# Exercise aim
The listing has to be given again in full and exactly.

# Data listing

Start of Block

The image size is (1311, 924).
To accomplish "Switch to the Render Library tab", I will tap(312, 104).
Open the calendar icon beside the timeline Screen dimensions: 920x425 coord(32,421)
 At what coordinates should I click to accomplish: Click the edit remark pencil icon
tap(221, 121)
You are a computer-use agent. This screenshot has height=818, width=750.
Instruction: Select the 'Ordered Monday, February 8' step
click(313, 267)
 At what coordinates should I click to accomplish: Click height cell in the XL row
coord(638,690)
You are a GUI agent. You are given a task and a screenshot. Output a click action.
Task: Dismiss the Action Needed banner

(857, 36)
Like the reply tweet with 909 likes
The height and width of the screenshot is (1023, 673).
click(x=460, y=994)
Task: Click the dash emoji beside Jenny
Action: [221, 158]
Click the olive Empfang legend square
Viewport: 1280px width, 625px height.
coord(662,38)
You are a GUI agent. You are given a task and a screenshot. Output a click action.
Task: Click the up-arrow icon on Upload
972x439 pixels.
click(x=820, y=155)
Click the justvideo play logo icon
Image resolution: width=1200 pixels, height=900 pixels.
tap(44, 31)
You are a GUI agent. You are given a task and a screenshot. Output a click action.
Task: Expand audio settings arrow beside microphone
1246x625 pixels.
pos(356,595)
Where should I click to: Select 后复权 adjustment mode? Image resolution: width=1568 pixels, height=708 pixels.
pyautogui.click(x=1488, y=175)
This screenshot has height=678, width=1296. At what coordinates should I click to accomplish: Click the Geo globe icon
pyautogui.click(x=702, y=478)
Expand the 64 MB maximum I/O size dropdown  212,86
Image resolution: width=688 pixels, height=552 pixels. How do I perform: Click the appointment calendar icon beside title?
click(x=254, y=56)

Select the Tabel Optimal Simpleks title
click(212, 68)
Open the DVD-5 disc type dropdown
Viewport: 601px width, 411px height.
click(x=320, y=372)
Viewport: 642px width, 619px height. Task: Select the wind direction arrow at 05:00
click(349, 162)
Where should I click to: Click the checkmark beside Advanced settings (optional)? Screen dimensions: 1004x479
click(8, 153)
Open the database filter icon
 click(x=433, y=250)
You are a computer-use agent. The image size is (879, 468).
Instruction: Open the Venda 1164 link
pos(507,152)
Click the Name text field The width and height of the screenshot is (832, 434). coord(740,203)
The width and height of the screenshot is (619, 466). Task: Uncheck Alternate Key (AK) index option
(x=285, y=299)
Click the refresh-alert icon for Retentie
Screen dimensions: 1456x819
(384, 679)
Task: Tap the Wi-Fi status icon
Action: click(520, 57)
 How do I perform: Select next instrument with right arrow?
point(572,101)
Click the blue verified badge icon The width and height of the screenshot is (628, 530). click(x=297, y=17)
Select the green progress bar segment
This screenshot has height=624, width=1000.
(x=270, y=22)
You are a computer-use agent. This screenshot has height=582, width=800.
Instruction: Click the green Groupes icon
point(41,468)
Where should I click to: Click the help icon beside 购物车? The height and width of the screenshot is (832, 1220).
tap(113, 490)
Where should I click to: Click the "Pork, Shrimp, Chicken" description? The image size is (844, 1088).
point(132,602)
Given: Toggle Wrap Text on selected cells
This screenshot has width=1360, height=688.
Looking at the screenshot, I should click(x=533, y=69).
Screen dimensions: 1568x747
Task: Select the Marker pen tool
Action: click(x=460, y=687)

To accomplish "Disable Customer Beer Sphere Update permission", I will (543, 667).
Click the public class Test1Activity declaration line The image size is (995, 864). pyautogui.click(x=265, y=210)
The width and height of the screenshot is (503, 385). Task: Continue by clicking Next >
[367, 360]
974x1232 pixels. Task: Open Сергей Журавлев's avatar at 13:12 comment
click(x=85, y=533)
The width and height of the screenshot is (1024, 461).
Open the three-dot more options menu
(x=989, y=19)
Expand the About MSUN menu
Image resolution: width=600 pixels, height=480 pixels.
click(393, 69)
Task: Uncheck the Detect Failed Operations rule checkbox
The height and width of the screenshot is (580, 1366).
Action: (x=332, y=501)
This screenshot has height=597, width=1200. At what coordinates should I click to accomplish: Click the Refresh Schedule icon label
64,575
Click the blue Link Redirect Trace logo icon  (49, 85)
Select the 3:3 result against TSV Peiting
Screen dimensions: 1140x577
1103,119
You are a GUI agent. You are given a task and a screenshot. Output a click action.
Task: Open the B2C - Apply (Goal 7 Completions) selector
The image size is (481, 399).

End of Block

# Task solution
The image size is (1311, 924).
To accomplish "Switch to the Render Library tab", I will tap(312, 104).
Open the calendar icon beside the timeline Screen dimensions: 920x425 coord(32,421)
 At what coordinates should I click to accomplish: Click the edit remark pencil icon
tap(221, 121)
You are a computer-use agent. This screenshot has height=818, width=750.
Instruction: Select the 'Ordered Monday, February 8' step
click(313, 267)
 At what coordinates should I click to accomplish: Click height cell in the XL row
coord(638,690)
You are a GUI agent. You are given a task and a screenshot. Output a click action.
Task: Dismiss the Action Needed banner

(857, 36)
Like the reply tweet with 909 likes
The height and width of the screenshot is (1023, 673).
click(x=460, y=994)
Task: Click the dash emoji beside Jenny
Action: [221, 158]
Click the olive Empfang legend square
Viewport: 1280px width, 625px height.
coord(662,38)
You are a GUI agent. You are given a task and a screenshot. Output a click action.
Task: Click the up-arrow icon on Upload
972x439 pixels.
click(x=820, y=155)
Click the justvideo play logo icon
Image resolution: width=1200 pixels, height=900 pixels.
tap(44, 31)
You are a GUI agent. You are given a task and a screenshot. Output a click action.
Task: Expand audio settings arrow beside microphone
1246x625 pixels.
pos(356,595)
Where should I click to: Select 后复权 adjustment mode? Image resolution: width=1568 pixels, height=708 pixels.
pyautogui.click(x=1488, y=175)
This screenshot has height=678, width=1296. At what coordinates should I click to accomplish: Click the Geo globe icon
pyautogui.click(x=702, y=478)
Expand the 64 MB maximum I/O size dropdown  212,86
Image resolution: width=688 pixels, height=552 pixels. How do I perform: Click the appointment calendar icon beside title?
click(x=254, y=56)

Select the Tabel Optimal Simpleks title
click(212, 68)
Open the DVD-5 disc type dropdown
Viewport: 601px width, 411px height.
click(x=320, y=372)
Viewport: 642px width, 619px height. Task: Select the wind direction arrow at 05:00
click(349, 162)
Where should I click to: Click the checkmark beside Advanced settings (optional)? Screen dimensions: 1004x479
click(8, 153)
Open the database filter icon
 click(x=433, y=250)
You are a computer-use agent. The image size is (879, 468).
Instruction: Open the Venda 1164 link
pos(507,152)
Click the Name text field The width and height of the screenshot is (832, 434). coord(740,203)
The width and height of the screenshot is (619, 466). Task: Uncheck Alternate Key (AK) index option
(x=285, y=299)
Click the refresh-alert icon for Retentie
Screen dimensions: 1456x819
(384, 679)
Task: Tap the Wi-Fi status icon
Action: click(520, 57)
 How do I perform: Select next instrument with right arrow?
point(572,101)
Click the blue verified badge icon The width and height of the screenshot is (628, 530). click(x=297, y=17)
Select the green progress bar segment
This screenshot has height=624, width=1000.
(x=270, y=22)
You are a computer-use agent. This screenshot has height=582, width=800.
Instruction: Click the green Groupes icon
point(41,468)
Where should I click to: Click the help icon beside 购物车? The height and width of the screenshot is (832, 1220).
tap(113, 490)
Where should I click to: Click the "Pork, Shrimp, Chicken" description? The image size is (844, 1088).
point(132,602)
Given: Toggle Wrap Text on selected cells
This screenshot has width=1360, height=688.
Looking at the screenshot, I should click(x=533, y=69).
Screen dimensions: 1568x747
Task: Select the Marker pen tool
Action: click(x=460, y=687)

To accomplish "Disable Customer Beer Sphere Update permission", I will (543, 667).
Click the public class Test1Activity declaration line The image size is (995, 864). pyautogui.click(x=265, y=210)
The width and height of the screenshot is (503, 385). Task: Continue by clicking Next >
[367, 360]
974x1232 pixels. Task: Open Сергей Журавлев's avatar at 13:12 comment
click(x=85, y=533)
The width and height of the screenshot is (1024, 461).
Open the three-dot more options menu
(x=989, y=19)
Expand the About MSUN menu
Image resolution: width=600 pixels, height=480 pixels.
click(393, 69)
Task: Uncheck the Detect Failed Operations rule checkbox
The height and width of the screenshot is (580, 1366).
Action: (x=332, y=501)
This screenshot has height=597, width=1200. At what coordinates should I click to accomplish: Click the Refresh Schedule icon label
64,575
Click the blue Link Redirect Trace logo icon  (49, 85)
Select the 3:3 result against TSV Peiting
Screen dimensions: 1140x577
1103,119
You are a GUI agent. You are given a task and a screenshot. Output a click action.
Task: Open the B2C - Apply (Goal 7 Completions) selector
The image size is (481, 399).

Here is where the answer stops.